FACULTY DEVELOPMENT FOR SCIENCE LITERACY: WHAT IS TO BE DONE?

In thinking about what sorts of readings ought to be featured in our pilot science literacy seminar our initial focus was not the science that would find its way into Freshman Inquiry but the
context within which science literacy considerations would be situated. Thus we were faced with the need to represent the central practices of inquiry characteristic of the natural sciences in team-taught courses that are structured in significant measure by the goals of University Studies and typically with emphasis on civic engagement.

We sought to accomplish this by a close look at texts that provided a glimpse of the day-to-day practices of science.
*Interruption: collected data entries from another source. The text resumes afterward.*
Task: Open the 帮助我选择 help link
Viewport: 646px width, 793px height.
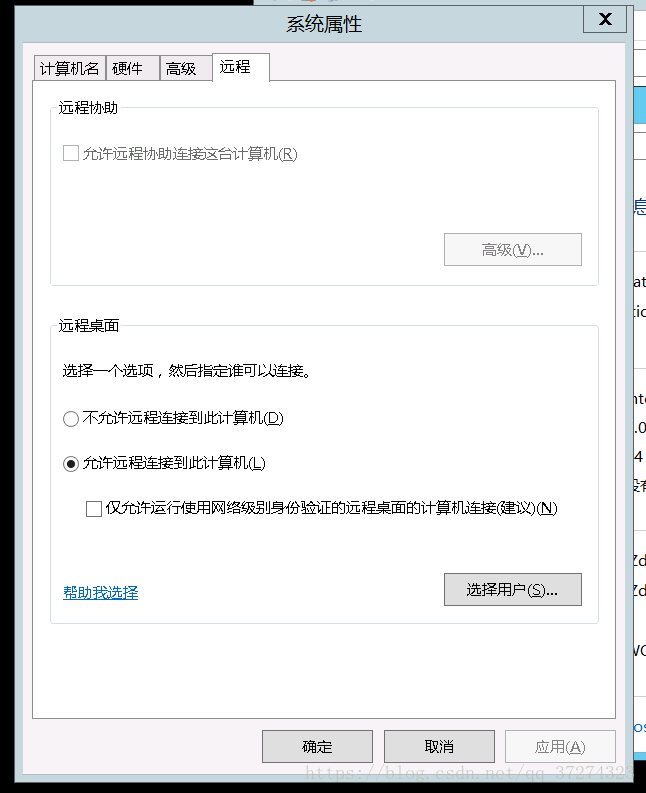Action: [x=100, y=593]
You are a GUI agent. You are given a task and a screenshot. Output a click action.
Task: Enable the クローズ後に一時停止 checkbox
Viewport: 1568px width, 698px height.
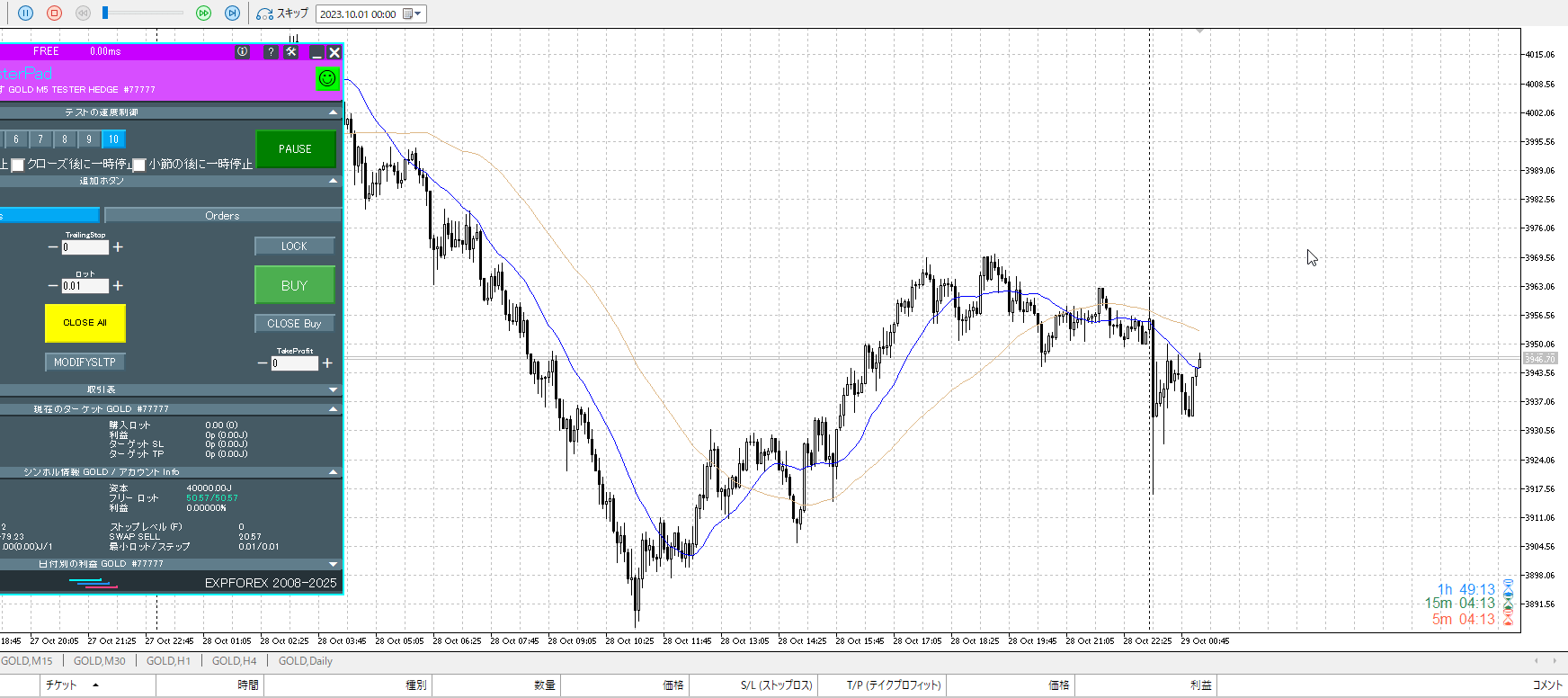coord(17,165)
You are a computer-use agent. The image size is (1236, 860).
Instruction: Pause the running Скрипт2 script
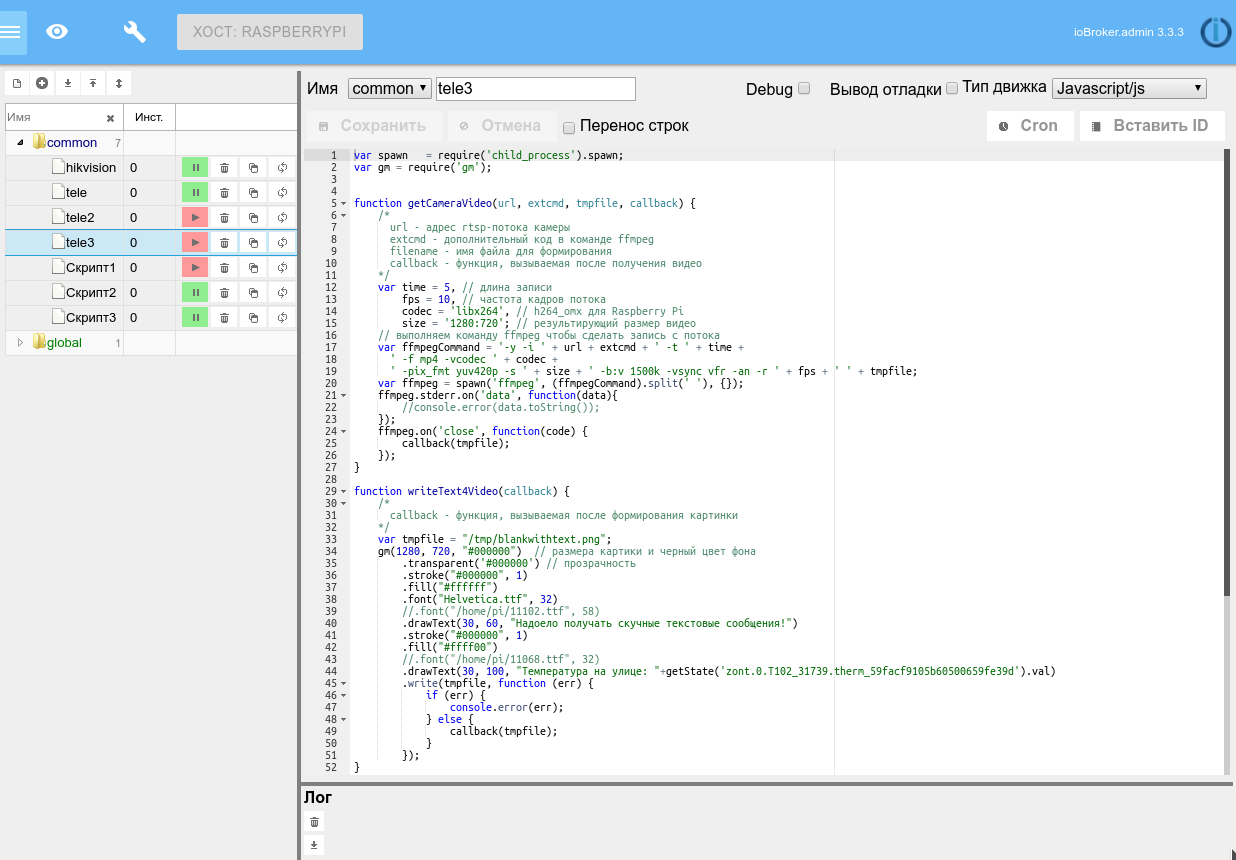(195, 293)
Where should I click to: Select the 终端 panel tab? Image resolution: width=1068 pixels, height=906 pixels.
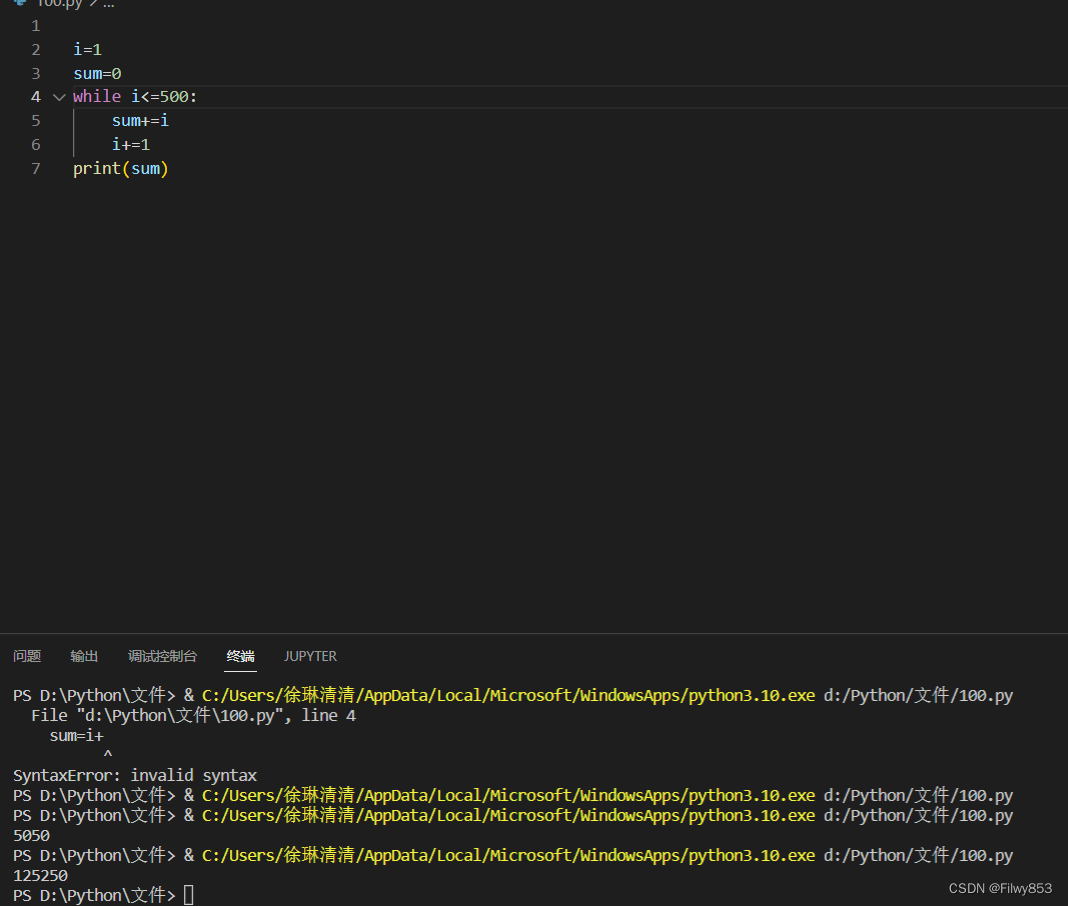[x=239, y=656]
We also thought it important to examine the ongoing debates about the nature of science and the various ways in which science literacy is construed, the critiques of national science literacy benchmarks, and ongoing science curriculum reform efforts such as Project Kaleidoscope. We were also convinced it was important to address the rapidly changing context of knowledge production (for example, closer university-marketplace ties and the globalization of knowledge production projects). Finally, we turned to a particularly intriguing theoretical framework from the field of sciences studies (actor-network theory or ANT) for the purpose of synthesizing the full range of our seminar inquiries and suggesting classroom approaches. It was
these considerations that framed our pilot seminar.

What ANT suggests is an alternative to the
conventional understanding of science that sees scientific inquiry clearly delineated from the external effects of politics, the market and such. In the alternative view the day-to-day practices of the sciences are closely articulated with the institutional practices of scientific institutions, involved in the fashioning of supportive alliances with a variety of agents, and attentive to the public representation of scientific work and its outcomes. Indeed, one might argue, as Bruno Latour has done in We Have Never Been Modern, that public, journalistic accounts of what might be termed politicoscientific controversies exhibit this heterogeneous articulation.

This substantially dynamic model suggests that the settled outcomes of scientific inquiry are preceded by considerably unsettled (and unsettling) attempts to make sense of the objects of scientific inquiry. And
in this process the “outside” is being unsettled and resettled as well. This view in turn allows us to map student science inquiries onto the process of reaching settlement and to appreciate the fuller range of possibilities at hand—from conventional labs (of the settled sort) to open-ended inquiries that explore the simultaneous unsettledness occurring “inside” science as well as “outside” it.